I went to Mexico and the Mexican Government had announced, last fall, a 16 billion dollar, 6 year investment in the E&P side of Mexico to increase their daily production by 40% within 6 years, to increase their reserves by 75%, and to achieve 100% reserve replacement within 3 years. Those people are well employed and they are spending money to try new things.

In India, their production is up 40% in, I think it is, 3 or 4 years. ONGC had just announced a privatization plan where they would sell off 10% of their national production to private companies. The New Delhi Paper, when I landed, had a full page ad from a brand new oil company, being started up by a cell phone company. They were advertising for presidents, engineers, geologists, geophysicists, secretaries and door men. While the students there were worried about jobs, there was a sense, perhaps not as upbeat as their IT industry, but there was a sense that things were opening up, that there were private companies moving in and there were going to be jobs.

In Oman, I gave a lecture at the Sultan Qaboos University to 60 geology and geophysics students, all of them from Oman, all of them excited about the prospects of work in their field. And obviously, in China things are blow and go.

So, when I go to the rest of the world, the idea I get is that people still see a lot of opportunities for geologists and geophysicists and they see an industry that is still, by their standards, making lots of money and growing - not shrinking. They hear all the stories about what’s going on in North America and it does worry them, but on the whole the attitude that I get is positive.

I think that attitude is the correct one.

Well, that’s very encouraging. You know, R&D in our industry has come down over the last, say, one or two decades; gradually it has declined because oil companies feel they don’t need to get into that and labs and research centers run by oil companies like Amoco and others, have been shut down for whatever reasons. Do you think that in the absence of all this, we will have a problem in that the basic research will not be forthcoming?

There are two things that I would like to say about that. The first is yes, no one can deny that the major oil companies, in particular, have closed research labs and reduced their obvious expenditure on research. What they have done is move toward outsourcing of research. The major geophysical contractors will tell you that they are still spending a disproportionate amount of their money on geophysical research. Clearly their goal is to further develop their products and their services. The oil companies believe they pay for that research through the service fees, but they let the market drive the service fees down so they get the benefit of the research at bargain basement prices. Smart.

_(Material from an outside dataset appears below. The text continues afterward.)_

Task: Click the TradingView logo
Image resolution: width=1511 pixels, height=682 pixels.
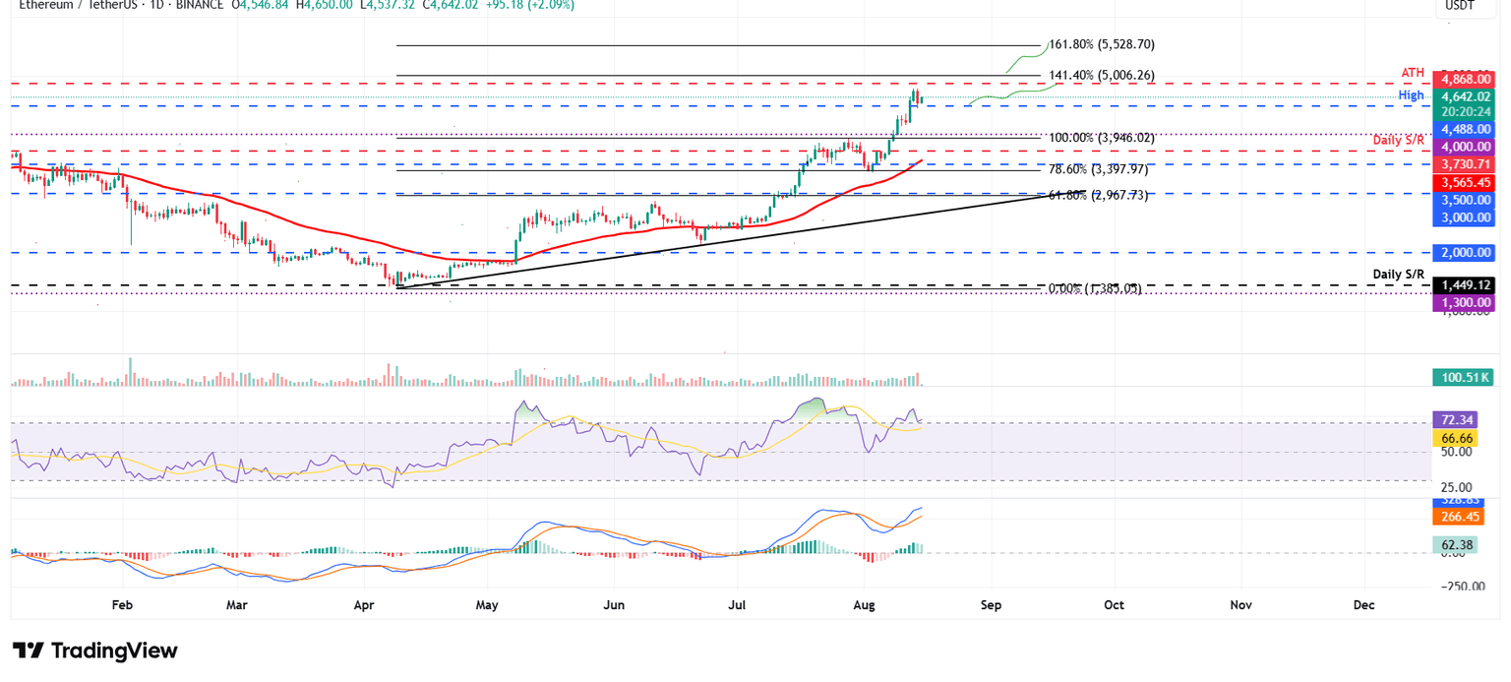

One thing that the oil companies are doing that I think isn’t widely appreciated, is that they have all started venture funds. They are seeking out the small entrepreneur who has got an idea, and they are seeding money into those little guys. It’s a marvelous business move. When they had large research labs, one of the problems that they consistently suffered was getting the technology that they developed from the lab out to the field. One tactic was to give the technology away. Give it to the contractors, because they are the experts at deployment. I think to some extent they have found an even better way now. What they are doing is funding the little entrepreneur, saying – “go develop that technology and then sell it to some of the big boys, the big contractors”. A lot more work gets done for less money. They depend upon a sort of survival of the fittest research environment. All these entrepreneurs are out there competing with each other, trying to come up with the best new ideas. Every now and then one of them hits a home run, and the investors, including the oil company venture funds, get all their money back. So I think they end up with a much more financially efficient way of getting the applied research done and delivered back to them as a service. Some will say, “ Well what about the fundamental research then?”, because the little entrepreneur usually doesn’t do fundamental research. This brings me to my second issue.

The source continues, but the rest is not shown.